Lots of construction is taking place, helping to build a bigger, brighter future.

A local mall.

Driving north towards the border of Uganda, we leave the city and head into the farm lands.

Bananas are an important crop in Rwanda.

An African long-crested eagle sitting on a telephone line.
I was very excited to see this as we have a pair of these at our facility back in the U.S.

Crowned cranes are an amazing sight. This my first chance to see them in the wild.

Gorilla sign.

Mobile telephones are amazingly big in Africa and every company seems to have their own carrier. The concept of
contracts is almost unheard of throughout the country side as pre-paid is the way to go. There are stands
like these absolutely everywhere selling pre-paid minutes. As one Rwandan explained to me about Africa, "not
everyone has shoes, but everyone has a phone."

A mosque along the highway. Islam is fairly present in central Africa.

African pied crow.

Tea plantation

An entire valley of tea. . . . the largest export of Rwanda.

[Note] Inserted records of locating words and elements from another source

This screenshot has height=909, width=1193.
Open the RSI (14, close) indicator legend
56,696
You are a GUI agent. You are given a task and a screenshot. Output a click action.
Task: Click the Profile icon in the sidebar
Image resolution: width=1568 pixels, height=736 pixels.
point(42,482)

Although Rwanda and Uganda share a common border, their farming techniques differ greatly. In Uganda, the farmers
are planting their crops on steep slopes. In Rwanda, terrace hillsides are the dominant method.

Hotel des Milles Collines

This is the hotel made famous by the film "Hotel Rwanda".
This is where I stayed during my visit to Rwanda. Having my laptop with, I actually watched
the movie "Hotel Rwanda" while staying in the actual Hotel Rwanda.

Kigali Genocide Memorial

While not the most uplifting part of my journey, visiting the genocide museum was a good way to get a better understanding
of what happened to the country in 1994 and the circumstances leading up to the murder of nearly a million people in just a few short months.

The entrance to the Genocide Memorial.

The main building houses the museum and is surrounded by the gardens and mass graves.

These concrete slabs are actually the covers of the mass graves,
giving the unknown dead a final dignified resting place.

A tarp cover the open hole of one of the crypts of the mass graves. The genocide was in such recent history, that unidentified
bodies still regularly show up throughout the country side. Many of the remains are brought to the Genocide Memorial
for proper burial.

Numerous gardens surround the center, each with its own symbolic importance.

This small forest planted on the edge of the property symbolizes the growth and hope for the future.

A glass window into one of the crypts brings home the reality of what you are surrounded by while walking through the gardens.

The remains of genocide victims lie underneath the sign of the cross.

The elephant with the cell phone represents never forgetting and the importance of communication.

This is a partial list of names of people lost.

Perhaps the most impactful part of the exhibit, the thing that expressed the sheer magnitude of the atrocities,
was the room of photos inside the museum. A dozen alcoves had photographs of people that were killed during the genocide.
The families of the victims donated a photo of their lost loved ones. Each photo represents a person and a life lost to tragedy.
Death is no respecter of age. Photos of 70 year old women hung right next to new born children.

The effects found alongside the victims was another gruesome reminder of the personal lives
these people once lived, and not that long ago.